Q: Why not teach ID as just one controversy about evolution along with others?
A: Unlike real scientific theories, ID cannot provide any evidence in favor of its conclusions - meaning that it is an ideology and not science.
Q: But what about gaps in the theory of evolution that cannot be explained by scientists?
A: Most important scientific theories have gaps that need to be filled, and unanswered questions do not render a theory invalid. Doubters of Galileo's theory of the earth's rotation around the sun asked, why, if the earth is spinning, don't we all fly off it? It took roughly a half-century for Isaac Newton to develop the theory of gravitational pull, which answers this question. A scientific theory is not disqualified simply because it raises new questions; in fact, the ability of a theory to inspire new questions and experiments is a measure of its quality. Furthermore, most of the so-called "unexplainable gaps" pointed out by ID proponents have in fact been answered by scientists. For many years "creationists" argued that there were serious gaps in the "fossil record" and that there was no fossil record of transitional species. During the last twenty years several such transitional species have been found -- something that ID people are reluctant to admit -- making the original assertion more and more dubious.

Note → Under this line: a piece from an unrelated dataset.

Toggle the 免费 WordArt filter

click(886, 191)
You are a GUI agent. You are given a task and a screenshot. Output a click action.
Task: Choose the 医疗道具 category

Q: Have the ID critiques of evolutionary theory been published in peer-reviewed scientific journals?
A: Peer review is the standard process by which scientists judge each other's work and deem it acceptable for publication in scientific journals. Only one article supporting ID has ever been published in a peer-reviewed journal - the Proceedings of the Biological Society of Washington - and it was later disavowed by the Society's governing council. The writer was a philosopher of science, not a practicing scientist, and the article reported no original data. Other scientific publications by authors affiliated with ID were on subjects other than ID. Aside from this one instance, proponents of ID have published their work in the popular press, avoiding review by experts.
Q: What do ID proponents mean by "irreducible complexity" and how do they argue that this concept implies design?
A: Michael Behe, a Discovery Institute fellow, coined the term "irreducible complexity" as a description of organisms that are so complex that they could not come into existence gradually. He uses a mousetrap as an example: a mousetrap has many different parts, and if one of them did not work, you wouldn't have an inferior mousetrap, rather your mousetrap would not work at all. Therefore, the mousetrap couldn't work at all until all the parts were in place. In biology, structures that don't function are weeded out by natural selection, so Behe concludes that complex biological systems must have been designed with all their parts in place as well. However, evolution does not necessarily occur in a linear progression, with each new part being added on, one at a time. Instead, structures develop for one purpose, and then get co-opted for a different task. Scientists have been able to chart these changes in many organisms that seem irreducibly complex in their current form, showing how natural selection can produce stunning variety from the same building blocks. The failure of Behe's irreducible complexity argument is a perfect example of ID's failure as a whole: misunderstanding how evolution works, ID's proponents reject it in favor of divine intervention.